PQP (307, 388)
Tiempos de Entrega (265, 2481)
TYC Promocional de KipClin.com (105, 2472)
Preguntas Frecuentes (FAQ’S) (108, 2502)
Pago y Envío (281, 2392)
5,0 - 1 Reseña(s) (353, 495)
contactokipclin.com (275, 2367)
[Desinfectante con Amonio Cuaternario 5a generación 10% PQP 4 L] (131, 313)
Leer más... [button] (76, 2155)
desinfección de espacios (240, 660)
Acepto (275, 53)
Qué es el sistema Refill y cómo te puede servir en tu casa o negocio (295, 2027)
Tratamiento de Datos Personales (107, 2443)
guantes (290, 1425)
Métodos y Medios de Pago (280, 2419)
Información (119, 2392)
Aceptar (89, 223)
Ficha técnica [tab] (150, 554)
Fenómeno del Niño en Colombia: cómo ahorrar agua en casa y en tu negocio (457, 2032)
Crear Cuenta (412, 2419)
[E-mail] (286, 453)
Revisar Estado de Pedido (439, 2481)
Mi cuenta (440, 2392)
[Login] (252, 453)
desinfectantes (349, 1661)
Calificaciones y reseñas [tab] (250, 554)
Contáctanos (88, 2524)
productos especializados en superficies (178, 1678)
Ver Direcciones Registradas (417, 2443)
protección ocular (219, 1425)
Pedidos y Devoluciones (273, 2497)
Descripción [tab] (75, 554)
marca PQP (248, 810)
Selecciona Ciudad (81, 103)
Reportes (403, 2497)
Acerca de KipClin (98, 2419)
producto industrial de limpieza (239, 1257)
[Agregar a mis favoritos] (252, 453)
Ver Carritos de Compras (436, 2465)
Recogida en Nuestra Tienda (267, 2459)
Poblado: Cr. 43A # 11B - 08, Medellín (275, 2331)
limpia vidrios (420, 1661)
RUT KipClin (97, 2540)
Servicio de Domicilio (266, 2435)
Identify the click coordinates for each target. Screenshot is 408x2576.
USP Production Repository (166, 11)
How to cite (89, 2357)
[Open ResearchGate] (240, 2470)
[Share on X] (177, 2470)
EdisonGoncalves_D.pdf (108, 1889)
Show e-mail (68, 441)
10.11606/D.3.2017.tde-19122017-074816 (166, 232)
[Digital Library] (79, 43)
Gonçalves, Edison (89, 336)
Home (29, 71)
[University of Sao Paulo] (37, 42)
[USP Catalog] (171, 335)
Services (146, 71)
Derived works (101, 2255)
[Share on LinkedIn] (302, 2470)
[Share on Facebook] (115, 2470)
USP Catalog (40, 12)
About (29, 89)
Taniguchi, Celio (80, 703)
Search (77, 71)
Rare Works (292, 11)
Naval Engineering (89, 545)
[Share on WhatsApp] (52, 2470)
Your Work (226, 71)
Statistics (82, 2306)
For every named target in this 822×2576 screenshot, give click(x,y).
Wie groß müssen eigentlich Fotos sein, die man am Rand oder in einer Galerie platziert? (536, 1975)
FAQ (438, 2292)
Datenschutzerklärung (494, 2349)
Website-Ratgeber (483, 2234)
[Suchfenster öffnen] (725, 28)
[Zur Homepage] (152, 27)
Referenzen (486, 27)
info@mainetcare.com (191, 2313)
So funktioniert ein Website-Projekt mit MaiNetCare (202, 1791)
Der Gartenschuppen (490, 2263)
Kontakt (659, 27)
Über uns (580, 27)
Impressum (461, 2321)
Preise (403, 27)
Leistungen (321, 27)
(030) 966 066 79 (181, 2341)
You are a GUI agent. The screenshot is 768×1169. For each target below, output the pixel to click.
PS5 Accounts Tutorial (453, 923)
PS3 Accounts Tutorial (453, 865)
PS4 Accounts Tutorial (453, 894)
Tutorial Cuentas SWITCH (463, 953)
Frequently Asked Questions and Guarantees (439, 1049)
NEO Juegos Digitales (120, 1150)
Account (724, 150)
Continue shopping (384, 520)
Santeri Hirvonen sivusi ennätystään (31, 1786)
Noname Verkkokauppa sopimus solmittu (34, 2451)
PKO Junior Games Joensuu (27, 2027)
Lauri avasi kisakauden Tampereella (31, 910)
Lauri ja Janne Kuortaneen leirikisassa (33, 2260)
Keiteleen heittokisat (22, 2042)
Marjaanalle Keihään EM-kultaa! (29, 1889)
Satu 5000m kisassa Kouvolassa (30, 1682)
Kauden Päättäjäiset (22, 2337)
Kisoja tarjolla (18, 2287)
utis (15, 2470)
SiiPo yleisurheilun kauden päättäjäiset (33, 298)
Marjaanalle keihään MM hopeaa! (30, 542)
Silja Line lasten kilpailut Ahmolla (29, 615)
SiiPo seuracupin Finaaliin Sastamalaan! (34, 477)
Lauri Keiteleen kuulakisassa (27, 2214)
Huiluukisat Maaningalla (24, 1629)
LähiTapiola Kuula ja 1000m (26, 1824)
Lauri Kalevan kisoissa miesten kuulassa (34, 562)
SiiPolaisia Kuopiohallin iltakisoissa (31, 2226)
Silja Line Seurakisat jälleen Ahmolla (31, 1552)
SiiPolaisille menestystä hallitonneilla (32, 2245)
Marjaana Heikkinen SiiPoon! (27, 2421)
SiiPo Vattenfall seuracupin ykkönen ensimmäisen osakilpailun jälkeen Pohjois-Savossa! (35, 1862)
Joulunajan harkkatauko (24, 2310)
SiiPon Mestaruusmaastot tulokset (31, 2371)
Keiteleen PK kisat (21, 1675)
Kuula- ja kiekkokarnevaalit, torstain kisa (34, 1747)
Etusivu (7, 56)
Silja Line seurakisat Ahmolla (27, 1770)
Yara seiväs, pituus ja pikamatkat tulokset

———

Take every line from the listing above that includes the word "seuracupin" and copy it.

→ Exercise result
SiiPo seuracupin Finaaliin Sastamalaan! (34, 477)
SiiPo Vattenfall seuracupin ykkönen ensimmäisen osakilpailun jälkeen Pohjois-Savossa! (35, 1862)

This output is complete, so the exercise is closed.